Oggi, invece, i partiti hanno pochi iscritti, radici poco profonde, antenne mezze rotte e il meccanismo elettorale basato sull’elezione diretta del sindaco non li aiuta. Nel 2014, Falcomatà venne eletto al primo turno col 61%. Lo sostenevano ben undici liste: bei nomi (ReSet, A testa alta, Cambiare Reggio…) pieni di aspettative e di voglia di fare. Nel 2020 il sindaco rivince al ballottaggio (58,4%), le liste sono di nuovo undici, i nomi restano belli. Ma qualcuno saprebbe dirci che differenza c’è, sul piano politico, tra “S’intesi”, “Innamorarsi di Reggio”, “Reset” e il Pd? Una volta chiunque sapeva cosa aveva da dire il Pci, cosa il Psi e cosa la Dc.

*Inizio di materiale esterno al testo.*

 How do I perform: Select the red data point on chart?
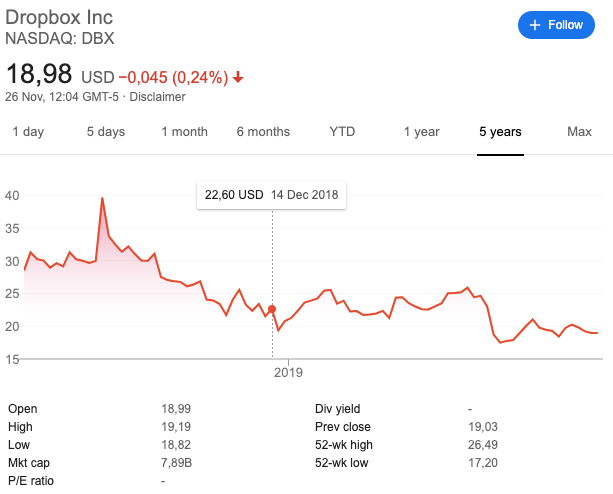click(272, 309)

Il risultato è che se il sindaco viene eletto direttamente dai cittadini con il sostegno di partiti e liste più o meno fantasiose, è lui che deve prendersi la responsabilità della composizione della Giunta e della politica comunale. Se i partiti hanno qualcosa da dire sul merito devono farlo in Giunta, in Consiglio comunale e con gli altri mille strumenti che la vita cittadina e la democrazia mettono loro a disposizione.

Se un sindaco sta via un anno per abuso d’ufficio (sfido a trovare un sindaco in Italia che non commetta un giorno sì e l’altro anche, quel reato) e poi ritorna assolto, è lui che deve decidere il da farsi. Chi pone questioni di poltrone da pesare col bilancino in questa situazione, rischia grosso. Chi abbandona l’aula per mettere in difficoltà il sindaco, commette un grave errore. Perché è difficile far capire alla città che si approva il Piano strutturale comunale (Psc) dopo messo secolo e si ricomincia a fare assunzioni in Comune dopo 25 anni ma che il sindaco sta sbagliando a darci solo due delle tre poltrone che abbiamo chiesto. Ai vecchi tempi, il segretario provinciale del grande partito di cui sopra, sarebbe stato zitto e avrebbe ribadito pubblicamente che il “nostro sindaco sta facendo benissimo”.